For separating parents, trying to sort out what time the children will spend with each parent or where they may live is not always easy. The Family Law Act states that the most important consideration when making such a decision is what is in the child’s ‘best interests’.
In the event parents can’t agree on Child Custody and the court has to make an order, how much consideration is given to child’s wishes?
The Family Law Act has a number of considerations it must take into account, one of those being any views expressed by the child and what weight should be place on the child’s wish given the child’s maturity or level of understanding.
The Family Law Act does not stipulate a certain age a child must be in order for their wishes to be taken into consideration. The court in previously decided cases will take a child’s wishes into account from about 12 years of age as in most cases children are starting to develop personalities of their own and striking out in terms of independence. The court may also consider a child’s views between the ages of about 10 and 12, depending on the individual child, this will all depend on the maturity of the child and how clearly their views are expressed.
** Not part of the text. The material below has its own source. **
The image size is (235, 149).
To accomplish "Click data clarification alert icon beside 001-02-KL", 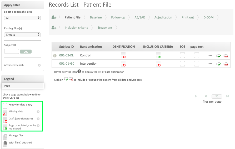I will [55, 56].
The wishes of a child under 10 years old is unlikely to be considered, as it may not be clear to the court whether it actually the child’s views or a parent’s view communicated through the child.
You should be aware that children cannot give evidence in the Family Court, so a child’s wish may be captured in a Family Report, Child Inclusive Report and/or through an Independent Children’s Lawyer if the Court deem necessary.
There are many cases in which the court will consider children’s wishes, however it ultimately depends on the different circumstances such as the maturity of the child’s views, the child’s age and their ability to clearly express their views.
Recently, the Court determined a case where two children (aged 12 and 10) had strong wishes about which parent they would prefer to reside with. The 12-year-old child wished to live with his father, whereas the 10-year-old child wanted to live with her mother. The court decided that the 12-year old was more mature than the 10-year-old but the court saw that she expressed a clear view not influenced by her mother. Both children’s views were heard and the court made an order that the children live with the parent specified, even though the father lived in Brisbane and the mother lived in Adelaide.
At East Coast Family Lawyers, we understand that children’s matters can be complex. It is important to get the right advice as early as you can and focus on what is best for the children in any given situation. If you would like to discuss your personal circumstances, please contact us on (02) 4322 0251 for a no obligation fixed-fee initial consultation.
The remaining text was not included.